He was always a bit leery of me, my father.
He was not into the weird gypsy stuff my mom believed in. (“Our family comes from a line of New Orleans gypsies, Wood. Your dad doesn’t like that. I think it creeps him out.” A sly wink, her hazel eye glittering like a charm. “That’s where your name comes from. Your great-great grandmother, my father’s mother, was called Woodie.” Weird.
I would invite neighbor kids and interested relatives into my “reading room” and tell them their fortunes. I took it way too seriously, I suppose, at 12. I was popular in school, though. People want to know their future. They can’t resist it; anymore than a moth can resist a flame.
I remember sensing someone in the back half of the basement, when I was down there. The back half was actually at the “front” of the house. It was unused, unwired for electricity, and empty, moist, and akways colder than the front half (at the “back” of the house). The back half of the basement was where the big coal furnace sat, like a huge toad whose mouth was filled with glowing embers.
There was a small coal closet back there, too, with a coal chute half-open to the outside due to its cracked wooden door located at the top of the back wall (on cloudless nights, when the moon was full white, the chunks of coal piled on the old floor would shine blue-black the way light does on a raven’s wing).
Photo right: The “back half” of the basement.
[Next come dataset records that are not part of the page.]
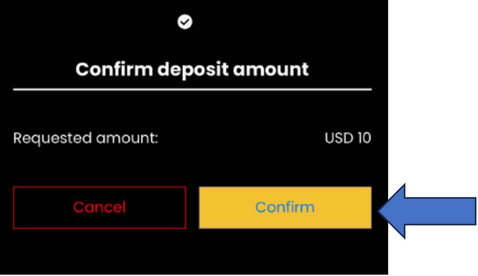This screenshot has height=276, width=478.
Task: Click the white checkmark circle icon
Action: pos(185,22)
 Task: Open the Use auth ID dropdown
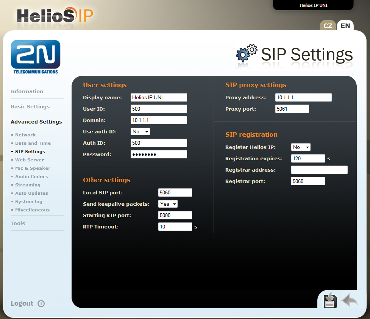pyautogui.click(x=140, y=131)
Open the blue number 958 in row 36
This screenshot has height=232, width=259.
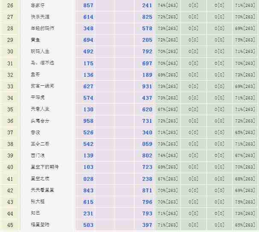point(88,121)
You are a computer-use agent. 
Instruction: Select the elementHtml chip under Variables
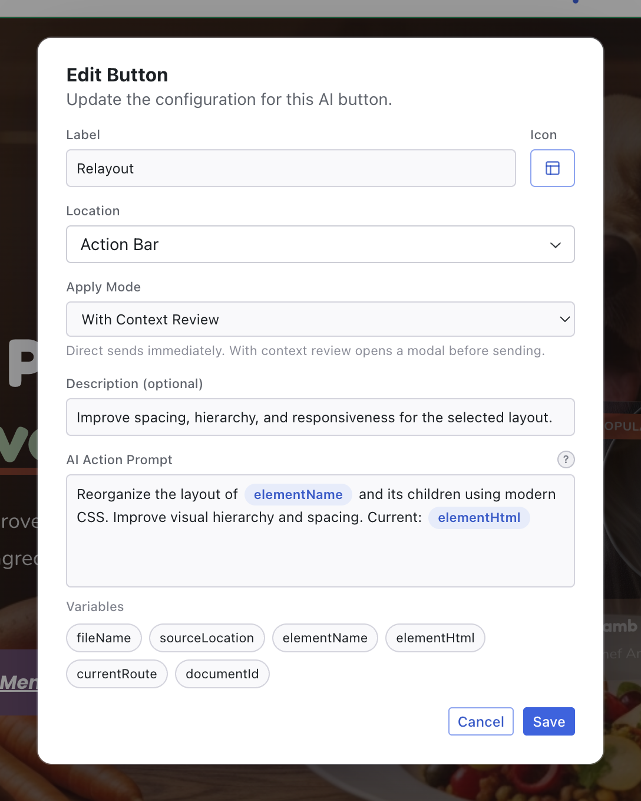coord(435,638)
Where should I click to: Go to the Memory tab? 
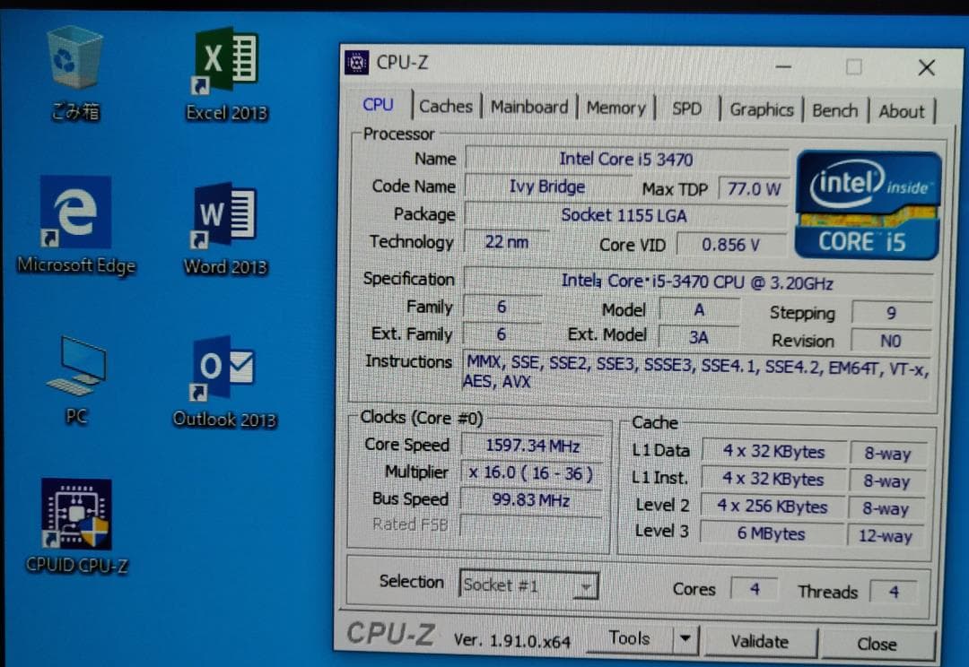tap(615, 108)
The furnace has been removed. The square of bright light is the open coal shute.
Mrs. Rice, our neighbor, and the previous owner of the house (until she was too old to live in it alone), confided in me, once, on her porch where we were eating pecans from a glass bowl, that a young nurse had hung herself in that corner of the basement during a bad winter in, she thought, 1888. She didn’t believe me when I told her there was a bit of rope knotted on a wooden beam in my basement. But, when I took her down there, she squinted up at the beam and acted funny and said she couldn’t see a goddamned thing since she lost her old glasses. Then she hurried us out of there into afternoon sunlight.
I don’t know if the ghost of the nurse that died in my basement in 1888 prompted my tarot obsession, or if my tarot obsession prompted her presence (I also played Ouija down there). But I always knew when she was back there, maybe watching me. And even though I never did actually see her, I see her in dreams, still, sometimes.
I bought a new deck, Wildwood Tarot, a few years ago. I opened it today. I began to do some practice readings, and was immediately aware of a presence in the corner of the room. It was familiar to me.
I know that Mrs. Bedelia E. Rice has long-since passed away. I had known her during a very impressionable time in my life…and maybe, too, in hers. I last saw her face, the waist-long snow-white hair twisted into a swirl on top of her head, in the late afternoon on a cold fall day…I remember her waving and us driving off, the light, amber and soothing.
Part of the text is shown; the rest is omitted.